4. recycling re-usable membrane and maintaining the cell membrane and cell coat in a good condition

Question 25

what are the lysosomes?

Answer 25

membranous organelles contain a large variety of acid hydrolases for intra-cytoplasmic digestion.

Question 26

what are the types of lysosomes?

Answer 26

primary and secondary.

Question 27

what are primary lysosomes?

Answer 27

They are spherical flattened membrane-bounded vesicles filled with hydrolytic enzymes, they have moderate electron-dense granular core and they are smaller, homogenous, and not yer engaged in intra-cytoplasmic digestion.

Question 28

what are secondary lysosomes?

Answer 28

They are spherical flattened membrane-bounded vesicles with hydrolytic enzymes, they have heterogenous electron-dense core and they are larger and engaged in intra-cytoplasmic digestion.

Question 29

what is the result of fusion of primary lysosome with phagosome?

Answer 29

heterolysosome

Question 30

what is the result of the fusion of primary lysosome with dead organelles?

Answer 30

autophagic vacoule

Question 31

what is the result of the fusion of the primary lysosome with pinocytotic vesicles?

Answer 31

multi-vesicular body

Question 32

what happens after the turning of primary lysosome into secondary one?

Answer 32

it digests these bodies with enzymes then the remaining undigested part is called the residual body.

Question 33

what is the fate of heterolysosome?

Answer 33

It will be expelled to the outside by exocytosis.

Question 34

what is the fate of autophagic cells?

Answer 34

accumulate in the cells of: liver, heart and nerve cells as lipofuscin pigment (wear and tear pigment)

Question 35

what is the fate of multi-vesicular vesicles?

Answer 35

Unknown

Question 36

what happens after death concerning lysosomes?

Answer 36

After death, anoxia increases the lysosomal permeability.
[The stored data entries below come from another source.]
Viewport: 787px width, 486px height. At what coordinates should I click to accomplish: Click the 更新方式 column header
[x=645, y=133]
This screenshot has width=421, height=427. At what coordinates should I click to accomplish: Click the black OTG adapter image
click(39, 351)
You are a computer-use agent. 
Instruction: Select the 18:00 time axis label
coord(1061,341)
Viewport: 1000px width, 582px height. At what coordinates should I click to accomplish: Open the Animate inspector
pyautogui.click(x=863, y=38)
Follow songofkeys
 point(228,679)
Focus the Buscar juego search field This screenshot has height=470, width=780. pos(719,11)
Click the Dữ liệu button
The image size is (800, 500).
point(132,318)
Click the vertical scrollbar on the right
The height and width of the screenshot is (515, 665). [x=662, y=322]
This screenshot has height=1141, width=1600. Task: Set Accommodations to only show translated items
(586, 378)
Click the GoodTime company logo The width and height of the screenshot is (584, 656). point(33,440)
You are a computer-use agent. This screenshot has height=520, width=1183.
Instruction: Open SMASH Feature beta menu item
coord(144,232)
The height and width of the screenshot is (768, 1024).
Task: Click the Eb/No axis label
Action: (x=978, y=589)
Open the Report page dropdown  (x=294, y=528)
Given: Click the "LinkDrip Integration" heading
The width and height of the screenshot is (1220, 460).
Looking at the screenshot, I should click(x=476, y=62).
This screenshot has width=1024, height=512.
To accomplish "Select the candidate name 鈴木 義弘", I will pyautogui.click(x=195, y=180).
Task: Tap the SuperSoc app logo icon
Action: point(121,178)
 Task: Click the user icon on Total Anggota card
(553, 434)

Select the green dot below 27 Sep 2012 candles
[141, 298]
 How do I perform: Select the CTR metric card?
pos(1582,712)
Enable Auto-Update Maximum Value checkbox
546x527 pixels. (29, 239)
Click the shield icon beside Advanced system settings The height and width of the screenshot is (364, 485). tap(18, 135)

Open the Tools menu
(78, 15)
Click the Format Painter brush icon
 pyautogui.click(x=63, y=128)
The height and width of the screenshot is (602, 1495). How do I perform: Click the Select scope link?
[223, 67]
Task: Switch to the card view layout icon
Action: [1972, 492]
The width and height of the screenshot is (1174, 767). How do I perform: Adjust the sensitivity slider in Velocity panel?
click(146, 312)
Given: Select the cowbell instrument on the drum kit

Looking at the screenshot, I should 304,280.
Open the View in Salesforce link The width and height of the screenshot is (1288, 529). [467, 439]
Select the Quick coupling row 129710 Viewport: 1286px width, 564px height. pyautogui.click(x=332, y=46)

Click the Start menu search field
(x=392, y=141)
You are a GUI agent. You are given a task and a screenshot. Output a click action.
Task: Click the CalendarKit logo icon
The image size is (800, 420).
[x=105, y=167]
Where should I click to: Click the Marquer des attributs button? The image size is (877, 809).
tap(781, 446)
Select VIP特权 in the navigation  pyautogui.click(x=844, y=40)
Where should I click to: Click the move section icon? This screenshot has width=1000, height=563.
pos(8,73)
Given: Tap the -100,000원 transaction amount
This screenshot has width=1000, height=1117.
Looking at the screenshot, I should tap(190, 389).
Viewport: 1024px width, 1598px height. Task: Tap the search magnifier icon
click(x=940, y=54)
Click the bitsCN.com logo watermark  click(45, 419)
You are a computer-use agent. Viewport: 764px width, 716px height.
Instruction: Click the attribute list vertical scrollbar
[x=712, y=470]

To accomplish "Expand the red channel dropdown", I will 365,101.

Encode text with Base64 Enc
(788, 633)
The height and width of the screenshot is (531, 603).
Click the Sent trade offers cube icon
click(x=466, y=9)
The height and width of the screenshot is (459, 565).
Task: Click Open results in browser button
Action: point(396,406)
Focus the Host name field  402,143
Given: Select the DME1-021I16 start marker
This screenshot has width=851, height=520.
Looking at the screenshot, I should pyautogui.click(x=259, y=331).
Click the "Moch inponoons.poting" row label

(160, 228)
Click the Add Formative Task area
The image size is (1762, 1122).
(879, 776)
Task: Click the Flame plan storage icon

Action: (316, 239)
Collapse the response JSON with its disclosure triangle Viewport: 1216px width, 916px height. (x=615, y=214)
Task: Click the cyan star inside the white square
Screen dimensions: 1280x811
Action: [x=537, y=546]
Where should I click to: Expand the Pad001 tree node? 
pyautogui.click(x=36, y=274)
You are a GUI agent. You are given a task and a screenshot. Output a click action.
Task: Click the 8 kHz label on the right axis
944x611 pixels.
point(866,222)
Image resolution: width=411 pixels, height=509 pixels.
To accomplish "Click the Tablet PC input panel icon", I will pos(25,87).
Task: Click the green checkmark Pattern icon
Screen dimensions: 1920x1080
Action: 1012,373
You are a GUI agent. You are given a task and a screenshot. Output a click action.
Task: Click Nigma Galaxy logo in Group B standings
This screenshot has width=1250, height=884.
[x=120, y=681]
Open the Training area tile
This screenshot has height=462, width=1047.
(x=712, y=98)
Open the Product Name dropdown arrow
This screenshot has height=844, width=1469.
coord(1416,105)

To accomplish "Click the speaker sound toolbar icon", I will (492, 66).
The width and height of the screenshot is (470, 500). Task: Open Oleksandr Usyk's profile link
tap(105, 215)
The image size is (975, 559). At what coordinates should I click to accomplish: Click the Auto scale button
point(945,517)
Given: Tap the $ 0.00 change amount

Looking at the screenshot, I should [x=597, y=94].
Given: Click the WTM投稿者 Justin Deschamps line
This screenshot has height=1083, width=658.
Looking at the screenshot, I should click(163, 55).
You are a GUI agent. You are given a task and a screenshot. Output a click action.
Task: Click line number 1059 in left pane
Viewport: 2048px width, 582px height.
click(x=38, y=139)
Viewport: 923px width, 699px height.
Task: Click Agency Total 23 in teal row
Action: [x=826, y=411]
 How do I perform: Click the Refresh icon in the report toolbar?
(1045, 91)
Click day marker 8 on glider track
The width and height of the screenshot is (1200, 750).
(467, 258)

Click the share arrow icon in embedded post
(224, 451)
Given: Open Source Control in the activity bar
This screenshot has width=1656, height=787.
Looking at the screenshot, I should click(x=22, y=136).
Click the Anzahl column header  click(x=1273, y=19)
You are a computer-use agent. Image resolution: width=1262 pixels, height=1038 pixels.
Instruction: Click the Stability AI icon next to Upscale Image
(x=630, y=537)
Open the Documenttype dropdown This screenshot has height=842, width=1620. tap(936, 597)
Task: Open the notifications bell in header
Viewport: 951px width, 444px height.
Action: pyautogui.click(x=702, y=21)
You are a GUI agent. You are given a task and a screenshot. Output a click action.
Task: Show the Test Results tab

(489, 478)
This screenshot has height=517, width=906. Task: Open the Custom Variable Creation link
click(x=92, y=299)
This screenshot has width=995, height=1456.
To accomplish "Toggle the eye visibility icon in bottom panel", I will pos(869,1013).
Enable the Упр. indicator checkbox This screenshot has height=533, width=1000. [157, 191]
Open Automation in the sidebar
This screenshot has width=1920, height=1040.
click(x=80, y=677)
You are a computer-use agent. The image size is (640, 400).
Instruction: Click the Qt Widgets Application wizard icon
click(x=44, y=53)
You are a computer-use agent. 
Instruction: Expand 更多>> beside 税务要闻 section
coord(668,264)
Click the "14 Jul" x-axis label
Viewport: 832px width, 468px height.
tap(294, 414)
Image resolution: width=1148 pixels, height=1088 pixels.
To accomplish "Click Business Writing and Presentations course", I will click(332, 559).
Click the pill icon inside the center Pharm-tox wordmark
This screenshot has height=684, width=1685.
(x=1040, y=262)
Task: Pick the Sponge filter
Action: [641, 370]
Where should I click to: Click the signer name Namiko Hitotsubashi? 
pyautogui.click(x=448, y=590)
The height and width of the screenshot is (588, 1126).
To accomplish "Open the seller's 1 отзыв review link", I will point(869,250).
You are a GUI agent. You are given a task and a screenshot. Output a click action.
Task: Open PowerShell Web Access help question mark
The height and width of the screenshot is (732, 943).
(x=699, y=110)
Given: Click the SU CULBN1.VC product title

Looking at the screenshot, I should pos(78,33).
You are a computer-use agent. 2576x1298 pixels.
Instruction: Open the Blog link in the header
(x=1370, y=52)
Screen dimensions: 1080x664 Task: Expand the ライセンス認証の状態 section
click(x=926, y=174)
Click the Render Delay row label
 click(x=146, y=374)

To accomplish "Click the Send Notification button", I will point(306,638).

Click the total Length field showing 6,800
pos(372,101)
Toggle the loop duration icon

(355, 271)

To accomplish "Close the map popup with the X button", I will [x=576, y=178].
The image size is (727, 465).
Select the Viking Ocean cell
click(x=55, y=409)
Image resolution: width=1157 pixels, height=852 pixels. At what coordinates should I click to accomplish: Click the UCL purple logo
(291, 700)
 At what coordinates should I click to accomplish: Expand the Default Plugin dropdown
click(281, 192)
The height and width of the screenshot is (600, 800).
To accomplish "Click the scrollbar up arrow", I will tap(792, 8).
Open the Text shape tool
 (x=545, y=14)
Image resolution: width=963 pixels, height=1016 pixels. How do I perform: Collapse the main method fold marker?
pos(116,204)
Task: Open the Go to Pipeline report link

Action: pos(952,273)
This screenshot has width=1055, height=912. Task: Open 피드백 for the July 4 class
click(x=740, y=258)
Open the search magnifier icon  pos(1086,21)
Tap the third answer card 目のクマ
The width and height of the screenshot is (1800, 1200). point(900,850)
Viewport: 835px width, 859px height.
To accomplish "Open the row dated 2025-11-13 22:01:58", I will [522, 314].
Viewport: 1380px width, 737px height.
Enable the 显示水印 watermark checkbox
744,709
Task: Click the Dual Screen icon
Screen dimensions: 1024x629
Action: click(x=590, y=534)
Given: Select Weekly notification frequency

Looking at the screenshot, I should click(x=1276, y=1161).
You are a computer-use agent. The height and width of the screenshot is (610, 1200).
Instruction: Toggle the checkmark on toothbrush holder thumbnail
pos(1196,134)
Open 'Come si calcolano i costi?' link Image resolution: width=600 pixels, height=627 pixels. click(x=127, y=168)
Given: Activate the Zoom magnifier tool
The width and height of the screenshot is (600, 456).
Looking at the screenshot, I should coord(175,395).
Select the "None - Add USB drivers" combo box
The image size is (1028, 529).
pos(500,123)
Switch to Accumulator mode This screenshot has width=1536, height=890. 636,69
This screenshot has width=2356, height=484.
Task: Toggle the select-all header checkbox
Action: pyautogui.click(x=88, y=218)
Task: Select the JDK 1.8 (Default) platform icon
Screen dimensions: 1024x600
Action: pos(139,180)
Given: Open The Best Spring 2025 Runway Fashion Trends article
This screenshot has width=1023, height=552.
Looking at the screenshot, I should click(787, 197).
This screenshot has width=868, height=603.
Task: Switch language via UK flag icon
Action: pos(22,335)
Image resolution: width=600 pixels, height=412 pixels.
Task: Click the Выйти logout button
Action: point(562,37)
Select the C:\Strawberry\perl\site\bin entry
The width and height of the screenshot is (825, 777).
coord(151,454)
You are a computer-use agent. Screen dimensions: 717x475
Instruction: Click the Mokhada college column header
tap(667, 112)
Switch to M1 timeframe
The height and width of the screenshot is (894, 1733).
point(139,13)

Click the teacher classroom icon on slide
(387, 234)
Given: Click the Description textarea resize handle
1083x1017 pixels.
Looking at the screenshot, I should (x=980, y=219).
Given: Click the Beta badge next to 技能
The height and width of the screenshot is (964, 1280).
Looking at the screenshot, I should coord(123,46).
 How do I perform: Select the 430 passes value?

The hydrolytic enzymes leak to the cytoplasm and digest it (Post mortem degeneration and autolysis).

Question 37

what are the functions of lysosomes?

Answer 37

1. Digestion of nutrients within the cell
2. Defensive
3. Removal of old organelles
4. Change of inactive hormones to active ones
5. Help sperm to penetrate the ovum

Question 38

what happens in case of congenital abnormal function or deficiency in one of the lysosomal enzymes?

Answer 38

Impair the function of the cell as a result of the accumulation of certain materials.

Question 39

what are lysosomal storage diseases?

Answer 39

1. Tay Sach’s syndrome.
2. Gaucher disease.
3. Gout.

Question 40

what are peroxisomes and microbodies?

Answer 40

they are tiny spherical membrane-bounded vesicles.

Question 41

what do peroxisomes contain?

Answer 41

Contains:
Hydroxy acid oxidase.
D-amino acid oxidase
Uricase (in rodents only)
catalase enzyme converts H2O2 → H2O + O2

Question 42

how are peroxisomes seen under LM?

Answer 42

LM: H&E Cannot be identified.
Histochemical: for catalase enzyme.

Question 43

How are peroxisomes seen under EM?

Answer 43

EM:
a-In human: membrane-bounded vesicles containing a homogenous electron-dense granular material.

b- In rodents: possess an electron-dense semicrystalline (nucloid) core rich in uricase
enzyme.

Question 44

what is the function of peroxisomes?

Answer 44

1-Segregate the developing H2O2 and protect the cell from its damaging effect.
2. Important for the formation of bile acids.
3. B-oxidation of long-chain fatty acids.
4. Play role in the metabolism of alcohol.